Zimbabwe’s main opposition leader Nelson Chamisa has criticised the country’s leader over the handling of protests against the hike in fuel prices, saying that he was no different to his predecessor, Robert Mugabe.
Growing frustration over rising inflation, a severe currency crisis and fuel lines that stretch for kilometres finally snapped after Mnangagwa announced a week ago that fuel prices would more than double, making petrol in Zimbabwe the most expensive in the world.
Civic leaders called for Zimbabweans to stay at home for three days in protest. Other people took to the streets. Some looted, in desperation or anger. The military was called in and, with Mnangagwa leaving on an extended overseas trip, the hardline former military commander and Vice-President Constantino Chiwenga was left in charge.
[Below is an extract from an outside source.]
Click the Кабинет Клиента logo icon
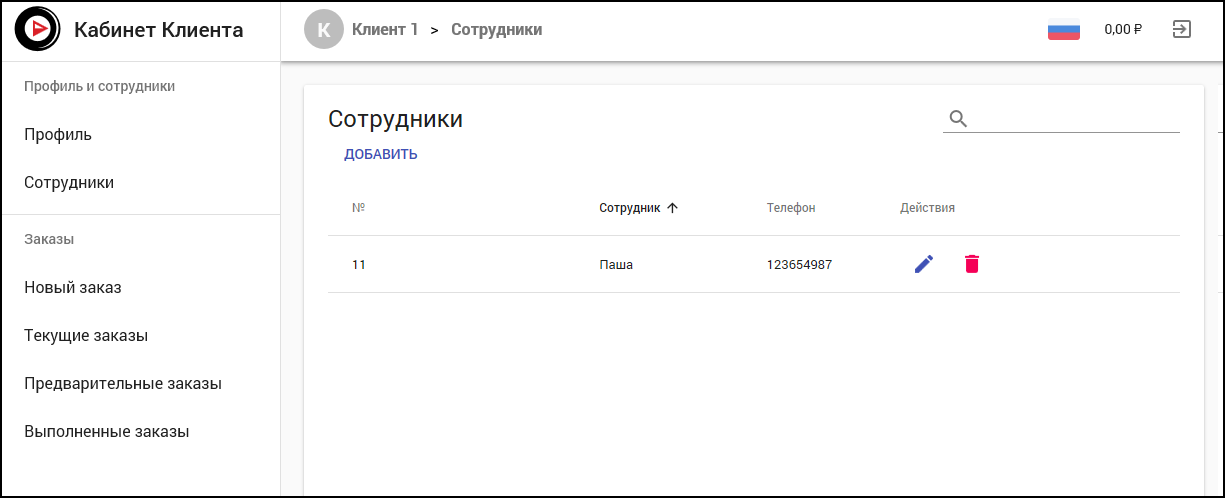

A crackdown began.
Activists say at least 12 people were killed after police violently repressed the protests.
In what critics have called an attempt to cover up abuses, the government in the past few days has imposed an internet shutdown across the country, ordering internet service providers and telecommunications firms to block popular social media apps.
The government blames the unrest on the opposition and calls it “terrorism”.
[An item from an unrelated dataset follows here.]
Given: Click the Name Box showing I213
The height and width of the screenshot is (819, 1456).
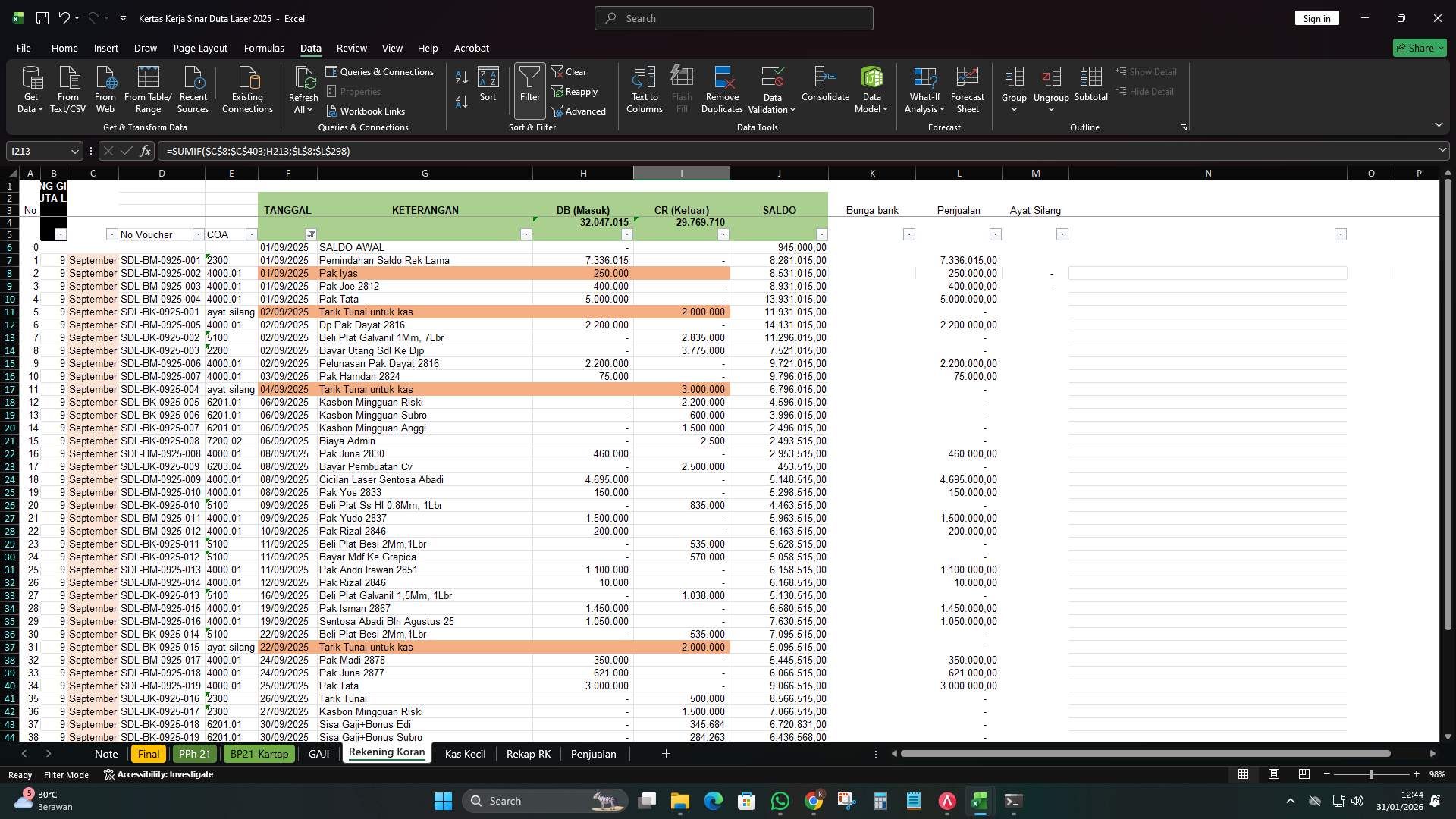Looking at the screenshot, I should point(38,151).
The main opposition MDC party, which had contested Mnangagwa’s narrow election win last year in court, “is hoping to influence the international community’s view of Zimbabwe.
Speaking to the BBC, Mr Chamisa – who leads the MDC party – said the excitement that had followed the resignation of Mr Mugabe had died down.
“The only difference is that Mr Mnangagwa seems to be worse, worse because he’s using the army against protesters, against demonstrators but also against the MDC in a very bad way… In fact, all the enthusiasm and euphoria that gripped the nation when Mr Mugabe exited has just died down and petered out because what we are seeing is a worse off situation.”
He also criticised Mr Mnangagwa’s handling of the economy.
“The economy is totally going southwards. It is in bad shape, the economic meltdown is a manifestation of the absence of confidence in the market but absence of confidence is necessitated by the political crisis and the political stalemate in the country, occasioned by disputed elections, occasioned by a deficit of good governance, a deficit of democracy.
“So that political instability is obviously affecting economic viability. You can’t have economic viability where there’s no political stability, where there’s no comprehensive economic reforms. Corruption is rampant and Mr Mnangagwa is responsible for the corruption because he has been part of the system together under Mr Mugabe’s regime.”
Zimbabwe’s government has defended the response by security forces, and police spokeswoman Charity Charamba on Saturday expressed “grave concern” that people were committing crimes while wearing police or military uniforms.
The reports of abuses came as Mnangagwa prepared to attend the World Economic Forum in Davos, Switzerland, to appeal for foreign investment in a country he repeatedly says is “open for business.”
However Mnangagwa on Sunday scrapped plans to attend Davos and said he would instead return home to try to restore order after a “successful” trade mission to Russia.